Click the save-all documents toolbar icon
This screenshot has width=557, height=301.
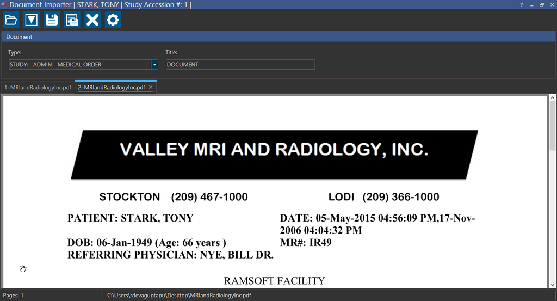(x=72, y=20)
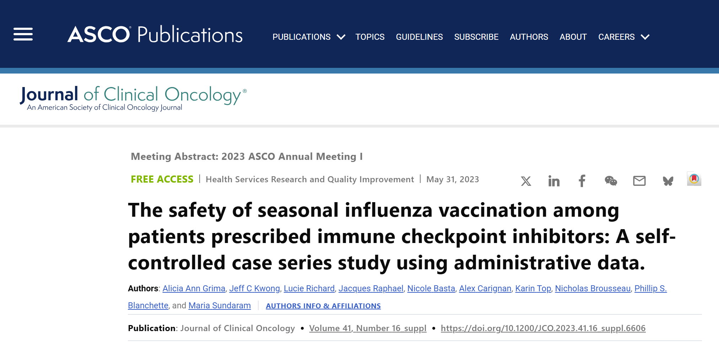Share article via WeChat icon
The image size is (719, 351).
tap(611, 181)
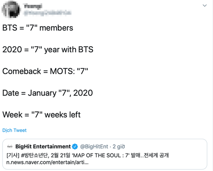Select the 'Date = January "7", 2020' line
This screenshot has width=213, height=171.
click(47, 93)
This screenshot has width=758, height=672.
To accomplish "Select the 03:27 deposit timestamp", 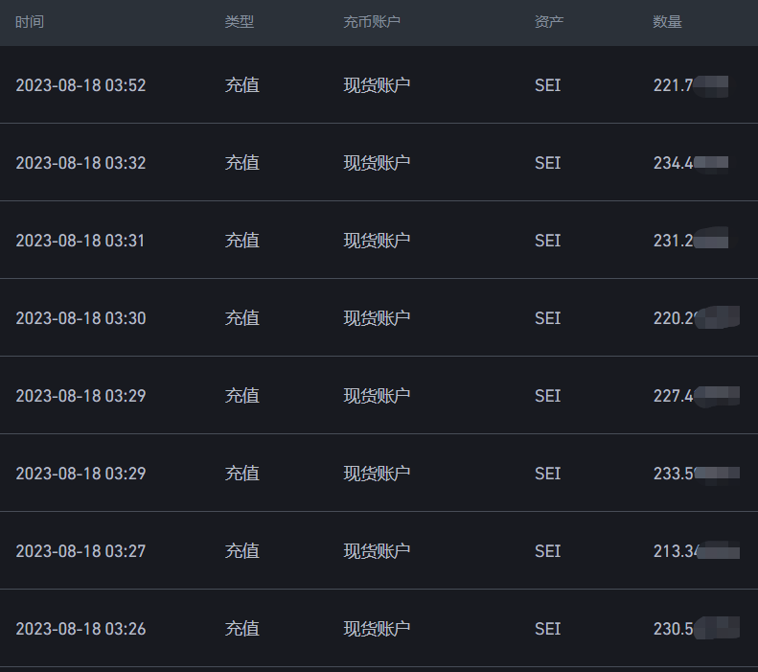I will [80, 551].
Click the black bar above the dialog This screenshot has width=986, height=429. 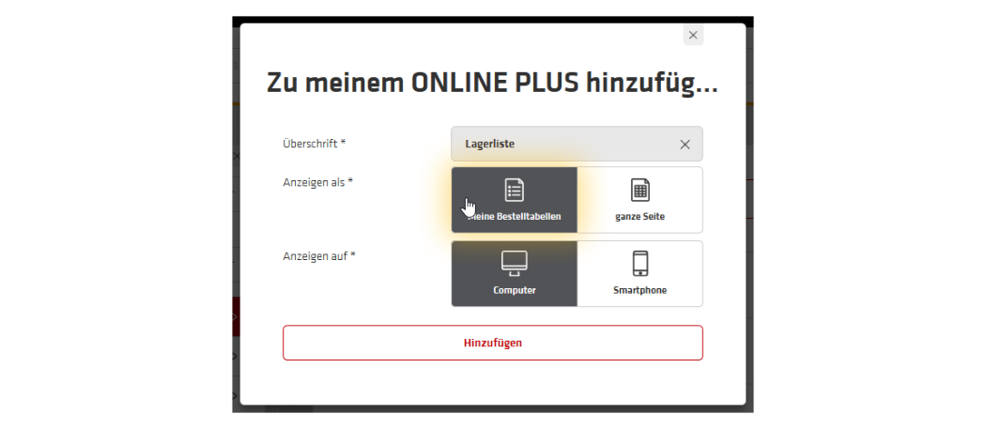point(493,20)
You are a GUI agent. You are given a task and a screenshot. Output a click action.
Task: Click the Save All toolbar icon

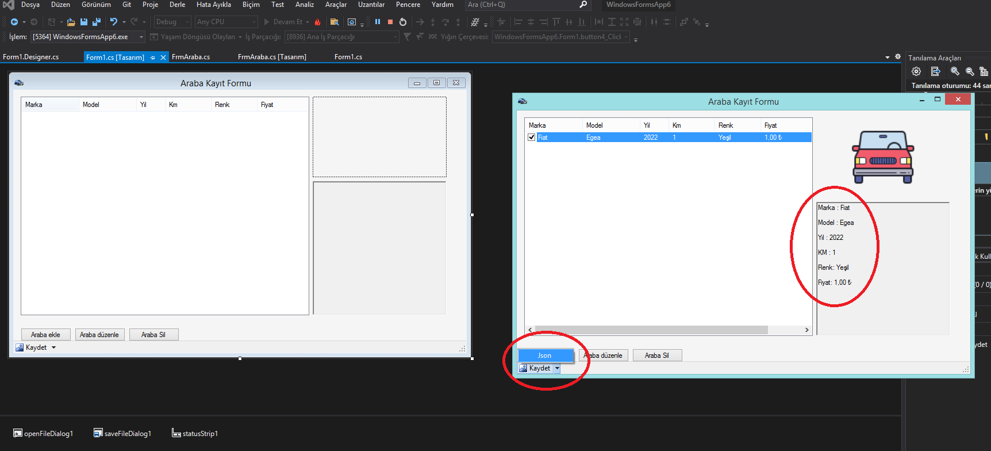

----------------

Lines with "toolbar" in the records above: copy every one of them.

Click the save-all documents toolbar icon
Task: Click the Save All toolbar icon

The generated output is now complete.